(Beginning of Data to examine)

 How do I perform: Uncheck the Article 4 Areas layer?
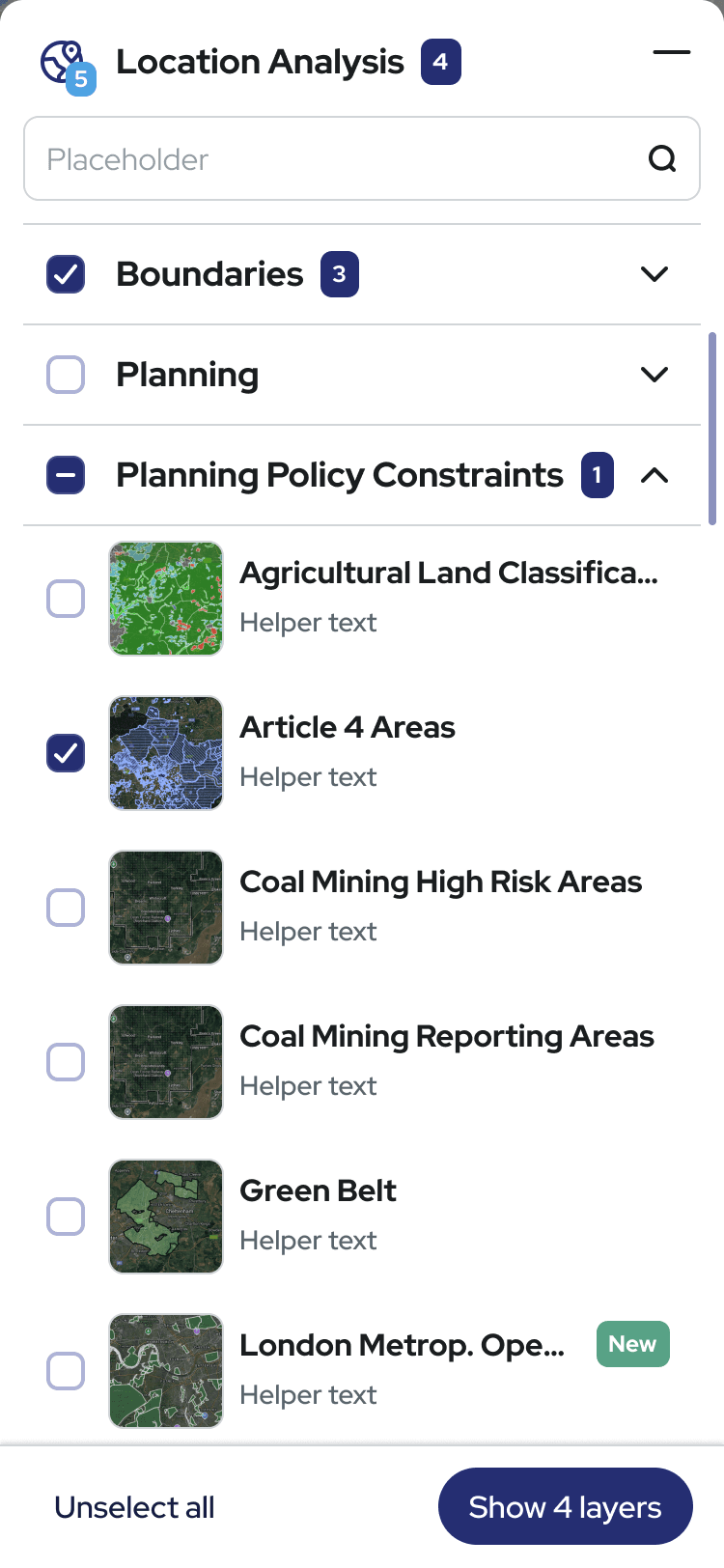[66, 753]

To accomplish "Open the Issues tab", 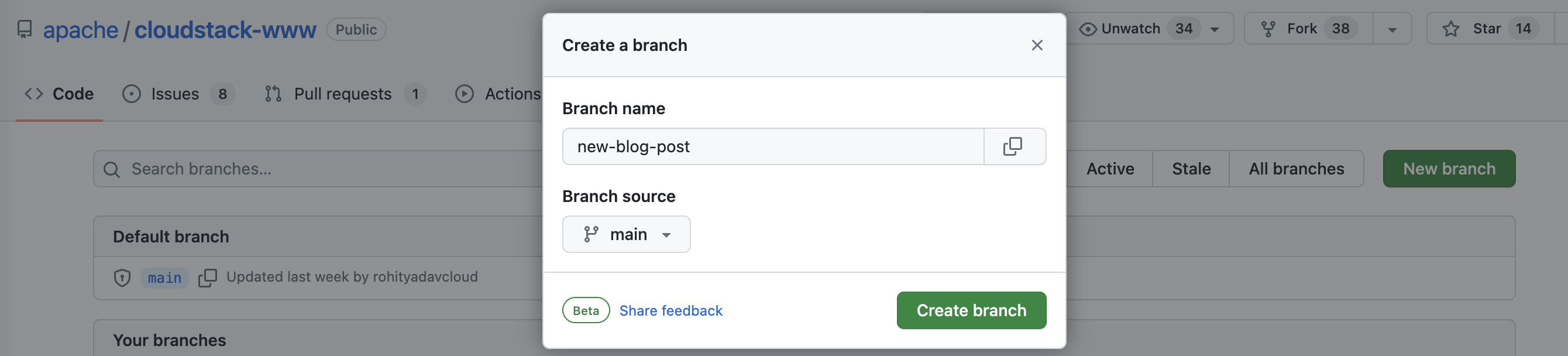I will [175, 94].
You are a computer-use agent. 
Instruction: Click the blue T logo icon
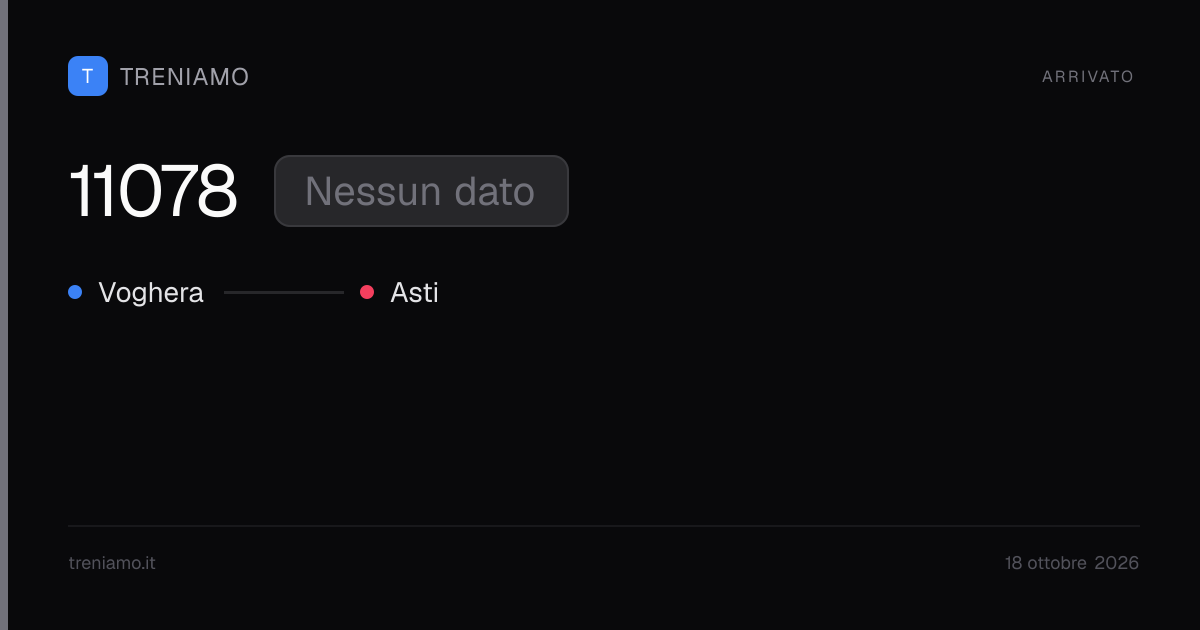pos(88,76)
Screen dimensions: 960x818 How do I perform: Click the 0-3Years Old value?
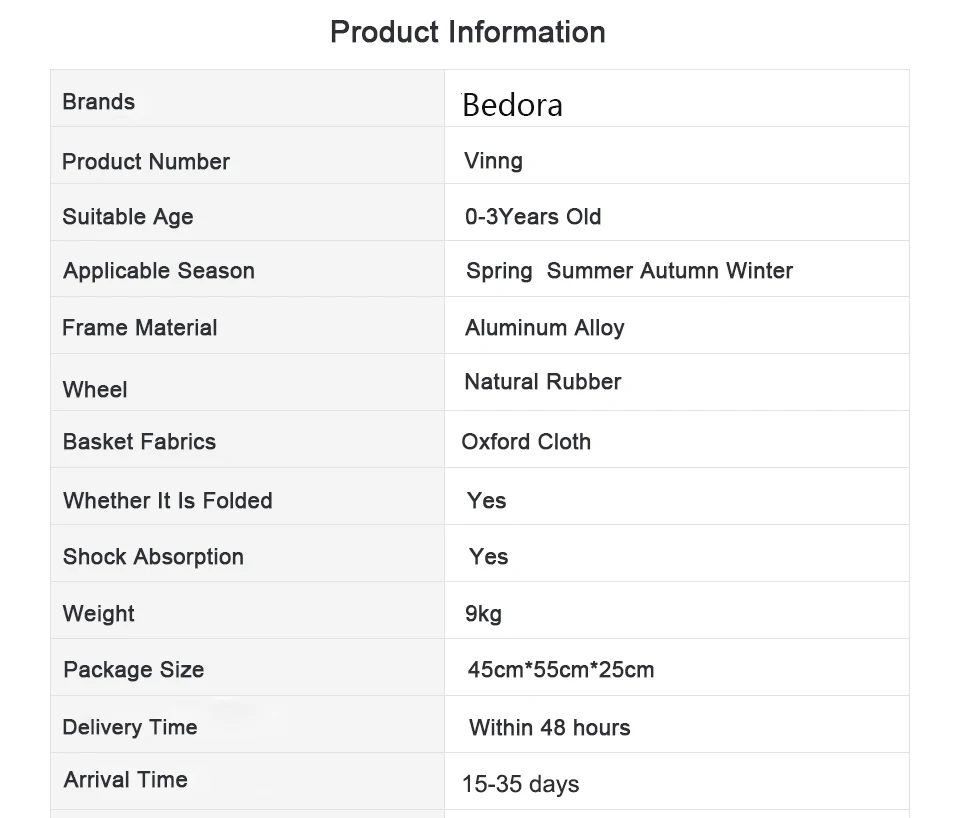[533, 217]
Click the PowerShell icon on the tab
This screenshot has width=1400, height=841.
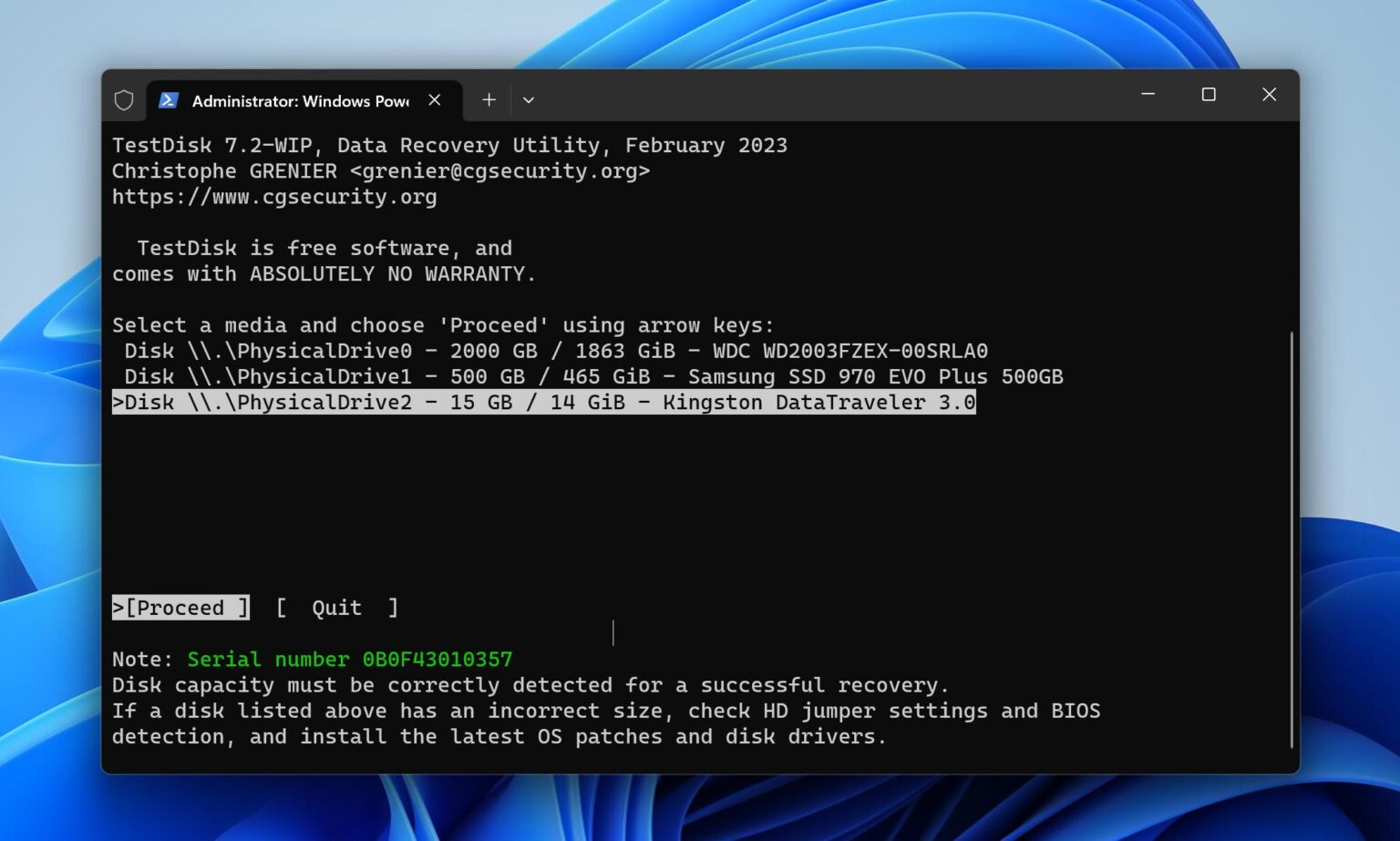tap(168, 100)
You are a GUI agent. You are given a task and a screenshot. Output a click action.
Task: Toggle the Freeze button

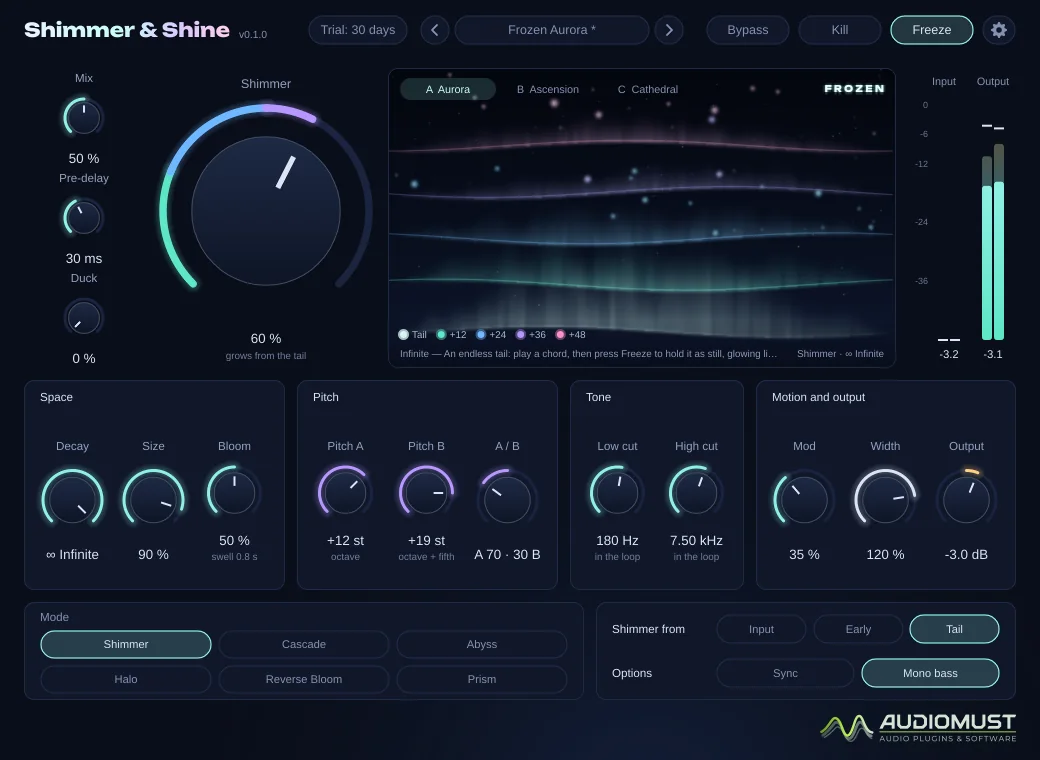pyautogui.click(x=931, y=30)
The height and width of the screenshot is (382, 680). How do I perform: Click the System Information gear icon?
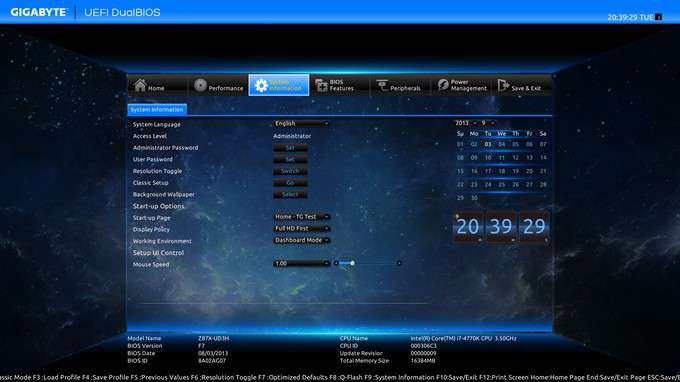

(End of Data to examine)

• _The task_: Search the records for lines holding the word "agent", then copy each line you find.

• _Task answer_:
You are a computer-use agent. 
You are a GUI agent. You are given a task and a screenshot. Output a click action.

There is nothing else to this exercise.